Dataset entries
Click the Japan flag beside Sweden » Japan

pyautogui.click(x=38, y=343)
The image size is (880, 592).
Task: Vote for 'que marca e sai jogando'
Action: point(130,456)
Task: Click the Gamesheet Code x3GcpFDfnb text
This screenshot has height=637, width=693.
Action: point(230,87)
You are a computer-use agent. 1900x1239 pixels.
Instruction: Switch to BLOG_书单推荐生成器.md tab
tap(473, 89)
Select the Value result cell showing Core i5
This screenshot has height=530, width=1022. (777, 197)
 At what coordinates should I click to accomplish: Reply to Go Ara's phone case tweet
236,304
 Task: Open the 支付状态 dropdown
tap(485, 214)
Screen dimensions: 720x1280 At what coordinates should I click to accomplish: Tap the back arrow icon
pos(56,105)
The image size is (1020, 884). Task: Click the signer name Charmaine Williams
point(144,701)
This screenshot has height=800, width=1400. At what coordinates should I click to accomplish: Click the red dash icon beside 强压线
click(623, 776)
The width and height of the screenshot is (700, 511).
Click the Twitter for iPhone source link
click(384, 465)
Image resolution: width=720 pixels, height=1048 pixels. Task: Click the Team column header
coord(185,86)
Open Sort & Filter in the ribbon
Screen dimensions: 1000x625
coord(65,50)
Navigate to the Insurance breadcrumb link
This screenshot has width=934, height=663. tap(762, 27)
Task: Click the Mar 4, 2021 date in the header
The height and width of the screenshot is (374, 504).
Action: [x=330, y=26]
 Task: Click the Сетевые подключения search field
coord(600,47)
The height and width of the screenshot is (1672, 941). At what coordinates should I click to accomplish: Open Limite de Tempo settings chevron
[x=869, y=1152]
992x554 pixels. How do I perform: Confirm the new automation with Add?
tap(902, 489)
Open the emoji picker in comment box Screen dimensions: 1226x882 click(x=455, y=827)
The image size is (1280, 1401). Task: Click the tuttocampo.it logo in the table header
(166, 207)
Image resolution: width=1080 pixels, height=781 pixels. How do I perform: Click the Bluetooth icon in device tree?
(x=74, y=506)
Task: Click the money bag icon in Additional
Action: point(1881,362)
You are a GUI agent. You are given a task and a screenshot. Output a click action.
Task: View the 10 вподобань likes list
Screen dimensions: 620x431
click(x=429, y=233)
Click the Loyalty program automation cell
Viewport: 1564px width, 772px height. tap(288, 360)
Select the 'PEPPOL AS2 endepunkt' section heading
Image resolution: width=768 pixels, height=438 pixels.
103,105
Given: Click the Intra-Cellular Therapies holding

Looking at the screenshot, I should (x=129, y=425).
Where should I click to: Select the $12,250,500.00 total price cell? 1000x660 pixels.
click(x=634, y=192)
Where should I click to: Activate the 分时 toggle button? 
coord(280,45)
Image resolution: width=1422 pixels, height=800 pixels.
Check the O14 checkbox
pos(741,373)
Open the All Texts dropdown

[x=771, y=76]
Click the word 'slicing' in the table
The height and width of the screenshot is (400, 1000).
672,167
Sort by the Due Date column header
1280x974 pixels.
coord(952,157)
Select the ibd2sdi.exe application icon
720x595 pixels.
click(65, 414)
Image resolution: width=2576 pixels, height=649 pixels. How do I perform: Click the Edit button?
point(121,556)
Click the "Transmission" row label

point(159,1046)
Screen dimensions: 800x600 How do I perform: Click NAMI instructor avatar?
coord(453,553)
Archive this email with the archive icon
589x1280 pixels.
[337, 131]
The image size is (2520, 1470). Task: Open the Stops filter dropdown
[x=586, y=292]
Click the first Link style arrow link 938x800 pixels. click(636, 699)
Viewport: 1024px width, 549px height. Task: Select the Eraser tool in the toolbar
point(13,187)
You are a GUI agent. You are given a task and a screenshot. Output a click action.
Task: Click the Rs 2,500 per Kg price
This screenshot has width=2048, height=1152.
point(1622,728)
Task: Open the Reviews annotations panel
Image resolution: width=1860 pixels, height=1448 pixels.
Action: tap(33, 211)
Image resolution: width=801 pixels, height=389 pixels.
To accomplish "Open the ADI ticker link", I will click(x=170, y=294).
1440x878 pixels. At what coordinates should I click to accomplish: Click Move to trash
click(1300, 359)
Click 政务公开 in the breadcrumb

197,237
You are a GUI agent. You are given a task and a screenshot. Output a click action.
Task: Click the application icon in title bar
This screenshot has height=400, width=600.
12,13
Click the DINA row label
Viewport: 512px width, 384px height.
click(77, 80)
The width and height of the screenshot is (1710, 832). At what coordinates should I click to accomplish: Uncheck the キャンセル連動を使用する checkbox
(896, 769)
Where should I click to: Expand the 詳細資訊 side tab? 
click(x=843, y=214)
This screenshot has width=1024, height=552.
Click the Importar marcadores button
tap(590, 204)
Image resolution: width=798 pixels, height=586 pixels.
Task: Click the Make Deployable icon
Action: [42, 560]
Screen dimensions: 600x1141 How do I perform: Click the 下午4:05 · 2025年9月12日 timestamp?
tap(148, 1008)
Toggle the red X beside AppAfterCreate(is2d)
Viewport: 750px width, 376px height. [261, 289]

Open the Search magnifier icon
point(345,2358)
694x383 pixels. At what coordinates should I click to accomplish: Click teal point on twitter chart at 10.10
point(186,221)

Exercise prompt
Return what is listed above, exactly and completely.

Written reply
Click the Japan flag beside Sweden » Japan

pyautogui.click(x=38, y=343)
The image size is (880, 592).
Task: Vote for 'que marca e sai jogando'
Action: point(130,456)
Task: Click the Gamesheet Code x3GcpFDfnb text
This screenshot has height=637, width=693.
Action: point(230,87)
You are a computer-use agent. 1900x1239 pixels.
Instruction: Switch to BLOG_书单推荐生成器.md tab
tap(473, 89)
Select the Value result cell showing Core i5
This screenshot has height=530, width=1022. (777, 197)
 At what coordinates should I click to accomplish: Reply to Go Ara's phone case tweet
236,304
 Task: Open the 支付状态 dropdown
tap(485, 214)
Screen dimensions: 720x1280 At what coordinates should I click to accomplish: Tap the back arrow icon
pos(56,105)
The image size is (1020, 884). Task: Click the signer name Charmaine Williams
point(144,701)
This screenshot has height=800, width=1400. At what coordinates should I click to accomplish: Click the red dash icon beside 强压线
click(623, 776)
The width and height of the screenshot is (700, 511).
Click the Twitter for iPhone source link
click(384, 465)
Image resolution: width=720 pixels, height=1048 pixels. Task: Click the Team column header
coord(185,86)
Open Sort & Filter in the ribbon
Screen dimensions: 1000x625
coord(65,50)
Navigate to the Insurance breadcrumb link
This screenshot has width=934, height=663. tap(762, 27)
Task: Click the Mar 4, 2021 date in the header
The height and width of the screenshot is (374, 504).
Action: [x=330, y=26]
 Task: Click the Сетевые подключения search field
coord(600,47)
The height and width of the screenshot is (1672, 941). At what coordinates should I click to accomplish: Open Limite de Tempo settings chevron
[x=869, y=1152]
992x554 pixels. How do I perform: Confirm the new automation with Add?
tap(902, 489)
Open the emoji picker in comment box Screen dimensions: 1226x882 click(x=455, y=827)
The image size is (1280, 1401). Task: Click the tuttocampo.it logo in the table header
(166, 207)
Image resolution: width=1080 pixels, height=781 pixels. How do I perform: Click the Bluetooth icon in device tree?
(x=74, y=506)
Task: Click the money bag icon in Additional
Action: point(1881,362)
You are a GUI agent. You are given a task and a screenshot. Output a click action.
Task: View the 10 вподобань likes list
Screen dimensions: 620x431
click(x=429, y=233)
Click the Loyalty program automation cell
Viewport: 1564px width, 772px height. tap(288, 360)
Select the 'PEPPOL AS2 endepunkt' section heading
Image resolution: width=768 pixels, height=438 pixels.
103,105
Given: Click the Intra-Cellular Therapies holding

Looking at the screenshot, I should (x=129, y=425).
Where should I click to: Select the $12,250,500.00 total price cell? 1000x660 pixels.
click(x=634, y=192)
Where should I click to: Activate the 分时 toggle button? 
coord(280,45)
Image resolution: width=1422 pixels, height=800 pixels.
Check the O14 checkbox
pos(741,373)
Open the All Texts dropdown

[x=771, y=76]
Click the word 'slicing' in the table
The height and width of the screenshot is (400, 1000).
672,167
Sort by the Due Date column header
1280x974 pixels.
coord(952,157)
Select the ibd2sdi.exe application icon
720x595 pixels.
click(65, 414)
Image resolution: width=2576 pixels, height=649 pixels. How do I perform: Click the Edit button?
point(121,556)
Click the "Transmission" row label

point(159,1046)
Screen dimensions: 800x600 How do I perform: Click NAMI instructor avatar?
coord(453,553)
Archive this email with the archive icon
589x1280 pixels.
[337, 131]
The image size is (2520, 1470). Task: Open the Stops filter dropdown
[x=586, y=292]
Click the first Link style arrow link 938x800 pixels. click(636, 699)
Viewport: 1024px width, 549px height. Task: Select the Eraser tool in the toolbar
point(13,187)
You are a GUI agent. You are given a task and a screenshot. Output a click action.
Task: Click the Rs 2,500 per Kg price
This screenshot has width=2048, height=1152.
point(1622,728)
Task: Open the Reviews annotations panel
Image resolution: width=1860 pixels, height=1448 pixels.
Action: tap(33, 211)
Image resolution: width=801 pixels, height=389 pixels.
To accomplish "Open the ADI ticker link", I will click(x=170, y=294).
1440x878 pixels. At what coordinates should I click to accomplish: Click Move to trash
click(1300, 359)
Click 政务公开 in the breadcrumb

197,237
You are a GUI agent. You are given a task and a screenshot. Output a click action.
Task: Click the application icon in title bar
This screenshot has height=400, width=600.
12,13
Click the DINA row label
Viewport: 512px width, 384px height.
click(77, 80)
The width and height of the screenshot is (1710, 832). At what coordinates should I click to accomplish: Uncheck the キャンセル連動を使用する checkbox
(896, 769)
Where should I click to: Expand the 詳細資訊 side tab? 
click(x=843, y=214)
This screenshot has width=1024, height=552.
Click the Importar marcadores button
tap(590, 204)
Image resolution: width=798 pixels, height=586 pixels.
Task: Click the Make Deployable icon
Action: [42, 560]
Screen dimensions: 600x1141 How do I perform: Click the 下午4:05 · 2025年9月12日 timestamp?
tap(148, 1008)
Toggle the red X beside AppAfterCreate(is2d)
Viewport: 750px width, 376px height. [261, 289]

Open the Search magnifier icon
point(345,2358)
694x383 pixels. At what coordinates should I click to accomplish: Click teal point on twitter chart at 10.10
point(186,221)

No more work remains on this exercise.